= EXERCISE INSTRUCTIONS =
Exclude the pictures, and otherwise reproduce the data in full.

= DATA FOR REVIEW =
----------------------------------------

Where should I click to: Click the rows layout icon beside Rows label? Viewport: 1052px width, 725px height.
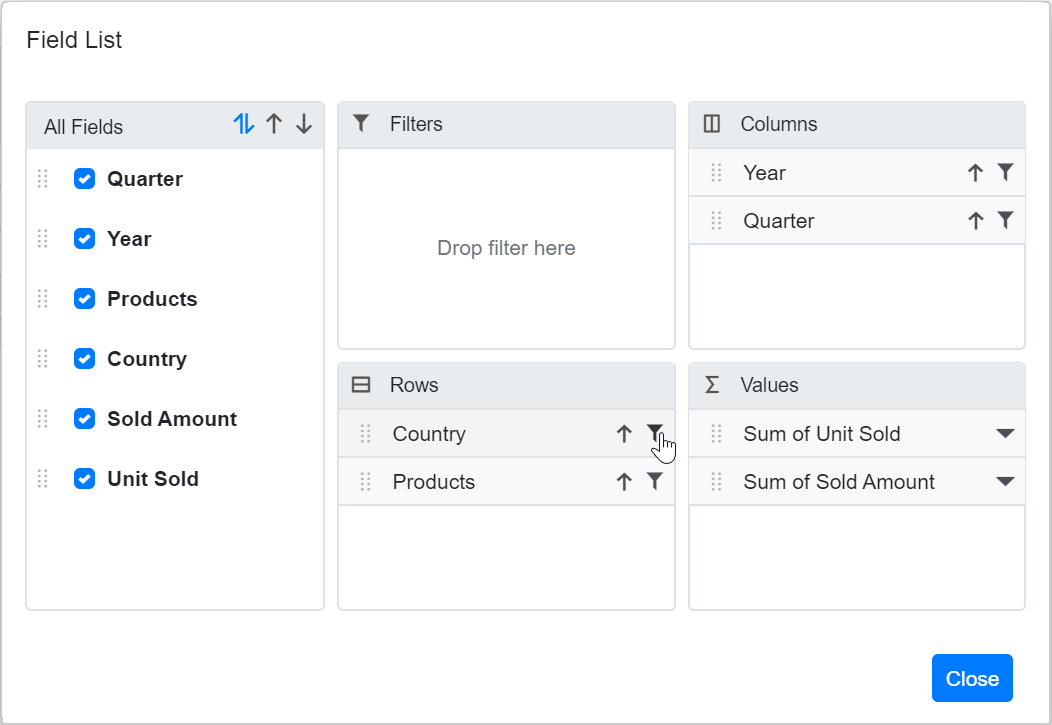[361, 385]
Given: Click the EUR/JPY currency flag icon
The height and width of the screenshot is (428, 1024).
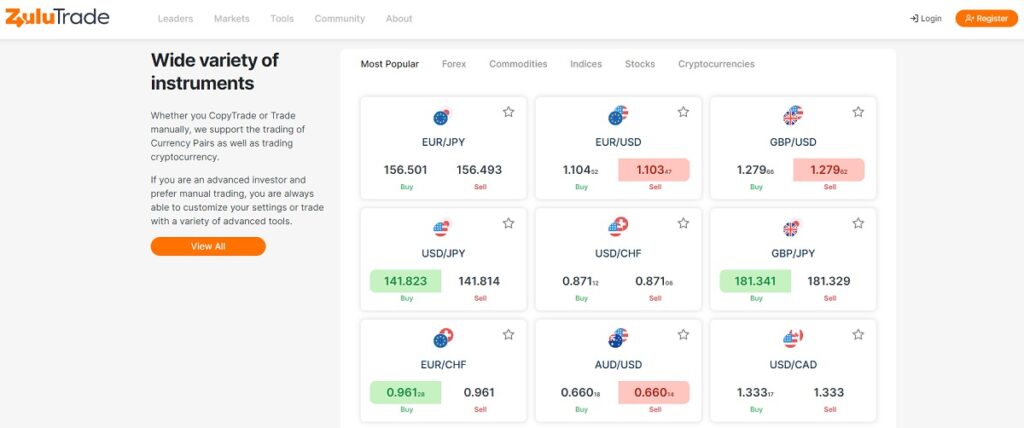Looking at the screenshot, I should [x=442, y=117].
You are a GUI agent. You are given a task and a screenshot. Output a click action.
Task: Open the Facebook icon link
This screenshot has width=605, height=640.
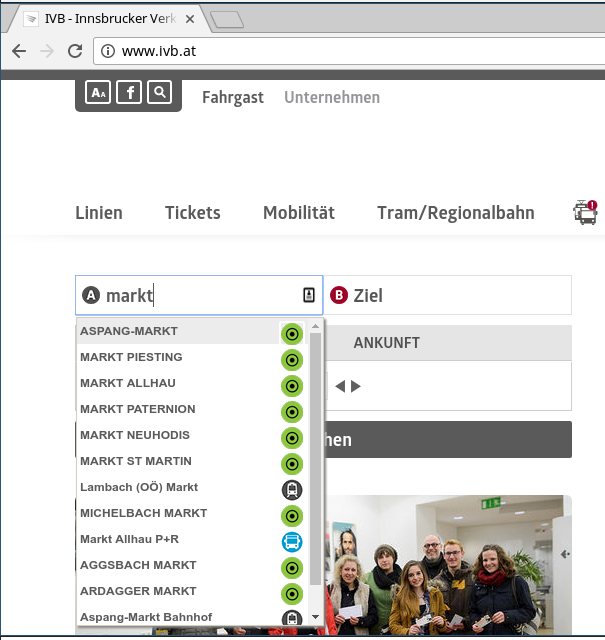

----------------------------------------

= ANSWER TO THE EXERCISE =
Where should I click to: Click the rows layout icon beside Rows label? Viewport: 1052px width, 725px height.
[361, 385]
Given: Click the EUR/JPY currency flag icon
The height and width of the screenshot is (428, 1024).
Looking at the screenshot, I should [x=442, y=117].
You are a GUI agent. You are given a task and a screenshot. Output a click action.
Task: Open the Facebook icon link
This screenshot has width=605, height=640.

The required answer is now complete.